The index is one of the key components in git, but it doesn't really have a
name or label in the UI. Say that it was called "index"; then the current "git
diff" would be equivalent to "git diff index", and the current "git diff
--cached" to "git diff index..HEAD". Less special cases to remember. IMHO, of
course.

The same way "git checkout index foo.c" would fetch foo.c from the index (I
don't even remember the magic incantation for doing that now). Etc.
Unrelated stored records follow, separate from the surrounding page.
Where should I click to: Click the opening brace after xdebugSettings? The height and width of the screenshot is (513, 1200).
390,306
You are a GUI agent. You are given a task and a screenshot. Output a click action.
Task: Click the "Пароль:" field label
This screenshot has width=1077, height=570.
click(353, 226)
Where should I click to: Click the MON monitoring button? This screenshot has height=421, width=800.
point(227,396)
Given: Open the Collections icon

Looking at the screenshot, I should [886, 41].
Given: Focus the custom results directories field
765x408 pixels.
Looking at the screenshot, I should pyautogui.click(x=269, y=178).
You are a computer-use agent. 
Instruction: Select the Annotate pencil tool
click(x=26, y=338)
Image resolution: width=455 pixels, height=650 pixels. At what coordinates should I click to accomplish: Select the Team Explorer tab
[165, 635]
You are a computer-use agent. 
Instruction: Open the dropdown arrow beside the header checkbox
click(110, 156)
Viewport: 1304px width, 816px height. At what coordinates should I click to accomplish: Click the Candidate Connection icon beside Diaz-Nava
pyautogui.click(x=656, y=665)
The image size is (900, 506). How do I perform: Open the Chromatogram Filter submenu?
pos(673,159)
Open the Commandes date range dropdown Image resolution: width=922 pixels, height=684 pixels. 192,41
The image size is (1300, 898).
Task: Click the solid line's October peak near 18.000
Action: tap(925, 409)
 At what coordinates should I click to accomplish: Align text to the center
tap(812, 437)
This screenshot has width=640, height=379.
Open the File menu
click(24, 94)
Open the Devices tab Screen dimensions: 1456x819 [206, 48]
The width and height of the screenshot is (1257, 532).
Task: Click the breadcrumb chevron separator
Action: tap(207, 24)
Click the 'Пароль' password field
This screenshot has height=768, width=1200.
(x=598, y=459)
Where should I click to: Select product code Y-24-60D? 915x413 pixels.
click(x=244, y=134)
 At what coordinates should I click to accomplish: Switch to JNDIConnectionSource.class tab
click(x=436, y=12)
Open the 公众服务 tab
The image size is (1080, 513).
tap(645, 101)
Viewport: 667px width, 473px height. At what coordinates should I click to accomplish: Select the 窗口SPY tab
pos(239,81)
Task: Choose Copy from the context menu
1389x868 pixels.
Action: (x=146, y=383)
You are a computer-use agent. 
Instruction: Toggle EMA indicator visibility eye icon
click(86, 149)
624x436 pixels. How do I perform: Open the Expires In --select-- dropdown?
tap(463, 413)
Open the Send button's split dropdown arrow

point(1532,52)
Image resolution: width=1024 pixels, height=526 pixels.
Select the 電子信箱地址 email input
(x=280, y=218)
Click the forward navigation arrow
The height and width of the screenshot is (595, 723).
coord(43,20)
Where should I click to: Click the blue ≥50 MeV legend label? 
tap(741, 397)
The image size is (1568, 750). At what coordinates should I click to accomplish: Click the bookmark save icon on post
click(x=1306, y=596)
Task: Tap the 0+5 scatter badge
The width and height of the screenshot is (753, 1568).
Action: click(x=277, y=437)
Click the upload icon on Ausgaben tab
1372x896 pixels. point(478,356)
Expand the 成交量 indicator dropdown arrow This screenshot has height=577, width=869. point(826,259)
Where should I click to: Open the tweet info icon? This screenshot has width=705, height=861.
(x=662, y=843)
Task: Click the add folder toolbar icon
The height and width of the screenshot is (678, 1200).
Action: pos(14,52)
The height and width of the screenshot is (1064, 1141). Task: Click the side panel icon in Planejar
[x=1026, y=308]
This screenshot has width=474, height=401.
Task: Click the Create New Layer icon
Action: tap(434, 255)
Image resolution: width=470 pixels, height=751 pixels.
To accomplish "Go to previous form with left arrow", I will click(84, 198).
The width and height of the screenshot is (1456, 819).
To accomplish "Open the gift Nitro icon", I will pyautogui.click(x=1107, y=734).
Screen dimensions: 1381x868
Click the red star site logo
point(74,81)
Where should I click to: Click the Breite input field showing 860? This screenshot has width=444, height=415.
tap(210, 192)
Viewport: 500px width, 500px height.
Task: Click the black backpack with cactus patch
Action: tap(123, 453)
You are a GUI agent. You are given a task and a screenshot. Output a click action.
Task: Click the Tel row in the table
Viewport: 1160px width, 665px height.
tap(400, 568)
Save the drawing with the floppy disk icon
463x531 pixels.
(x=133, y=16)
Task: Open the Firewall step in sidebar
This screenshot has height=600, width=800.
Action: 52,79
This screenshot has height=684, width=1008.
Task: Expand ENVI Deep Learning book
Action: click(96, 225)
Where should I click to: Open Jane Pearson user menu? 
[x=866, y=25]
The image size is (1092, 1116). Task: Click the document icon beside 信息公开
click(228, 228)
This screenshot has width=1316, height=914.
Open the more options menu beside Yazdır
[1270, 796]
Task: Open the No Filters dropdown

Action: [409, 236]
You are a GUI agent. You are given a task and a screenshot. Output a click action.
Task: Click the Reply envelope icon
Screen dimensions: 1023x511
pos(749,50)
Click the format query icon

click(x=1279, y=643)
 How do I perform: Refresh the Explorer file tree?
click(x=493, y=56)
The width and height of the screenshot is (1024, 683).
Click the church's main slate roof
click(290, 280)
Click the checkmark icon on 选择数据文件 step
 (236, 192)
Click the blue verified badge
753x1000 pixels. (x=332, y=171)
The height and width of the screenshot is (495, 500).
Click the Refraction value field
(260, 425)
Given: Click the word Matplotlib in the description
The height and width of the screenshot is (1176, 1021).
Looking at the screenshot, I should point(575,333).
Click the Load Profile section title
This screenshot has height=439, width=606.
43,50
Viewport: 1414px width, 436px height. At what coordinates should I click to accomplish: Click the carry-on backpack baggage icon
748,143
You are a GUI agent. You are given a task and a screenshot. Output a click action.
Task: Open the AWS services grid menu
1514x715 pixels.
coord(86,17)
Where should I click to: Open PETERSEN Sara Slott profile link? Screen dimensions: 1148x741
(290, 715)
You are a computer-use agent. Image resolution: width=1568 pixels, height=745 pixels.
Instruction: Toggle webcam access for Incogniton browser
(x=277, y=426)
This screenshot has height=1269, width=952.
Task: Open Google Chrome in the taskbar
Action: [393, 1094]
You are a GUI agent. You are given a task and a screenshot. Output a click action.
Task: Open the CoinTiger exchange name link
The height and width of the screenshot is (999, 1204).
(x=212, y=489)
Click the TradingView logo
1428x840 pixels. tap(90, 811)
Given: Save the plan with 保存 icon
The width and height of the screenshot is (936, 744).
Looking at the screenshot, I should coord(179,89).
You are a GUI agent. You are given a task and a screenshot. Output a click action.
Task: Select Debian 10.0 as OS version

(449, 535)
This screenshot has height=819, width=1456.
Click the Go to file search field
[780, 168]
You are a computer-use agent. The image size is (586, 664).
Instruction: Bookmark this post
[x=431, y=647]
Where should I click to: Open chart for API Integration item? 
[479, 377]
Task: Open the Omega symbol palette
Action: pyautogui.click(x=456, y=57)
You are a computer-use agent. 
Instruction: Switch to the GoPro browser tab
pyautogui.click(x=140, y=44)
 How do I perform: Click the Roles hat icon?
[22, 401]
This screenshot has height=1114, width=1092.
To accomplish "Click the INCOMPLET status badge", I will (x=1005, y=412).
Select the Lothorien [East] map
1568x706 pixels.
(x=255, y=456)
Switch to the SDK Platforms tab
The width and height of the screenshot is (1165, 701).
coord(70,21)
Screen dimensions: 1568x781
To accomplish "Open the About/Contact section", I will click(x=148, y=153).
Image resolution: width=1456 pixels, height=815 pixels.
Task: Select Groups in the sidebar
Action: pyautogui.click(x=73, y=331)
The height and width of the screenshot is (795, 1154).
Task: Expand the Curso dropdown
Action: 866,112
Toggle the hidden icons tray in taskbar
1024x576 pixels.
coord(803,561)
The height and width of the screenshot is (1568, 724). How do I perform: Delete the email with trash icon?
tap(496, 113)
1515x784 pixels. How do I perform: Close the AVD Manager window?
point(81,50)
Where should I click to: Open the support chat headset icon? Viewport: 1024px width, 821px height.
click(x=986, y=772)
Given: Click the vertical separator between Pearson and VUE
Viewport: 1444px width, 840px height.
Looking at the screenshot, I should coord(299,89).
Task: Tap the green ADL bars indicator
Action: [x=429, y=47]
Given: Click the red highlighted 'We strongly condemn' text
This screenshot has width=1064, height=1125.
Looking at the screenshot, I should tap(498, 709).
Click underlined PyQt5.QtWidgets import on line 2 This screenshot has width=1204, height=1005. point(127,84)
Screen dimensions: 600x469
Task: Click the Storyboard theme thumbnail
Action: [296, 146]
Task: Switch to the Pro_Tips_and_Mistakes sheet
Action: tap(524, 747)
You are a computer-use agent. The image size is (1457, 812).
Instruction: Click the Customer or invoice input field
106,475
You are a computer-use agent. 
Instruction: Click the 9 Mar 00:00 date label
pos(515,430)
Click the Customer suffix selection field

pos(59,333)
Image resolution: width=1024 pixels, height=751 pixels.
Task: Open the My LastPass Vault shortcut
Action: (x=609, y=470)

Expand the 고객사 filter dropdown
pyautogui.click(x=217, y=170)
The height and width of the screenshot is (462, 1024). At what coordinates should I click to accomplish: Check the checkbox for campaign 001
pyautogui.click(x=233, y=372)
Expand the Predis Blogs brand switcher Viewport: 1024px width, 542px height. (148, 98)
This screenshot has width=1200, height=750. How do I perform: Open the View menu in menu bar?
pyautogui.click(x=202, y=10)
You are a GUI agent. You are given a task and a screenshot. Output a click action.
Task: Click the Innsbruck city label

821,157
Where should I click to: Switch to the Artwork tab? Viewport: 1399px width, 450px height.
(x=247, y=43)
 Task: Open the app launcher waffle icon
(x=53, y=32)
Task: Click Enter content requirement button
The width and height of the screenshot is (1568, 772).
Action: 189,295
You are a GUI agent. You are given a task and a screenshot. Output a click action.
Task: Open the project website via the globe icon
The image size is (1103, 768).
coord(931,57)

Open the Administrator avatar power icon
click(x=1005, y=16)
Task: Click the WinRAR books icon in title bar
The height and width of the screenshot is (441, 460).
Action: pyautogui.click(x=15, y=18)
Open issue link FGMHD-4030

Also, I still think that using the index should be optional: "git diff" should
default to "git diff HEAD", "git commit" should default to the current "git
commit -a", etc.

"git checkout" tries to do too much. It creates and switches to branches, and
copies blobs from the repository to the working tree. The first form is
reasonably safe, and bails out without --force if you do something stupid, the
second does not. At least for me, the only way to learn the difference is the
hard way.

The branch-switching should probably be done by "git branch" instead, and the
fetching of blobs by "git reset" (which sometimes already does this, but with
very confusing options; I never remember the difference between --soft,
--mixed, --hard, --mixed and whatever).

That's only a couple of changes that could have been made a long time ago. Now
it is definitely too late. Even if the git UI could be made smaller and more
logical (with a huge amount of work), it's not worth pissing off pretty much
every git user out there...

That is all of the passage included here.